"He never married" was a phrase used by British obituary writers as a euphemism for the deceased having been homosexual. Its use has been dated to the second half of the 20th century, and it may be found in coded and non-coded forms, such as when the subject never married but was not homosexual. A similar phrase is "confirmed bachelor".

Usage
Conventional obituaries concluded with a summary of the members of the immediate family of the deceased, typically the spouse, if surviving, and children. The phrase "He never married" thus became a staple euphemism of obituary writers used to imply that the subject was homosexual. Sex between men in the United Kingdom was illegal until 1967, so few men were openly gay. The ambiguity of the phrase has been commented on, however, by a number of sources. In 1999, James Fergusson, writing in Secrets of the Press about the coded language of obituaries that he compared with the clues in a cryptic crossword, commented, He never married' closed an obituary with numbing finality" and asked "Did it, or did it not, mean that he was a hyperactive homosexual?"

In 2006, Nigel Rees dated its use to the second half of the 20th century, and noted that it was not only used without any implication of homosexuality, but that it also served the purpose of avoiding the use of the word "gay" for subjects who were open about their homosexuality but disliked that word.
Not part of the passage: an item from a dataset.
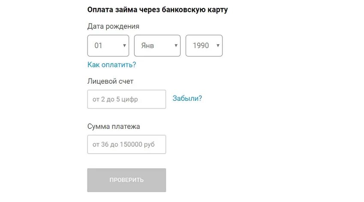The width and height of the screenshot is (364, 202).
Task: Click the 'Дата рождения' label
Action: [x=113, y=27]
In 2007, Bridget Fowler noted that the phrase was used without a double meaning in her book The Obituary as Collective Memory.
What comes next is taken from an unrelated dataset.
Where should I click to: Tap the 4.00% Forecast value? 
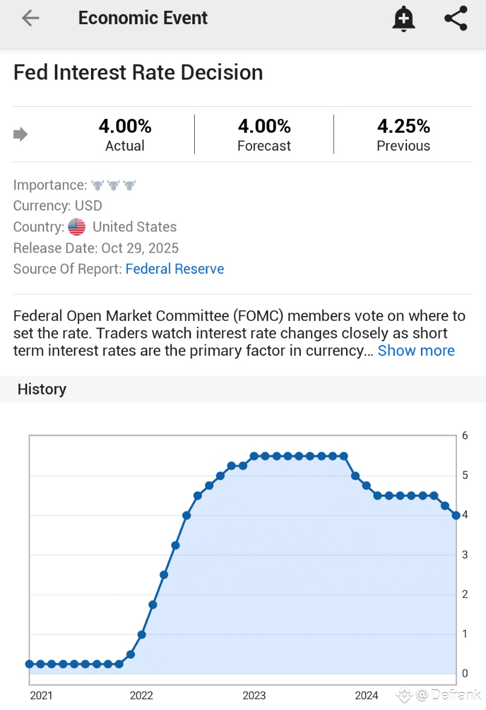264,126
However, Rose Wild of The Times observed that even where it was used in an apparently non-coded form in historic obituaries, the phrase could still be revealing of the subject; Wild gave the example of a school master's obituary from 1923 that stated "he never married", but continued that he "usually spent his holidays in a little inn frequented by seafaring men at Falmouth". In 2017, Wild wrote in The Times that the use of "He never married" began to die out in the late 1980s, "but not before it had become absurd". She noted its "otiose" use in the paper's obituaries for Robert Mapplethorpe (died 1989) and Danny La Rue (died 2009).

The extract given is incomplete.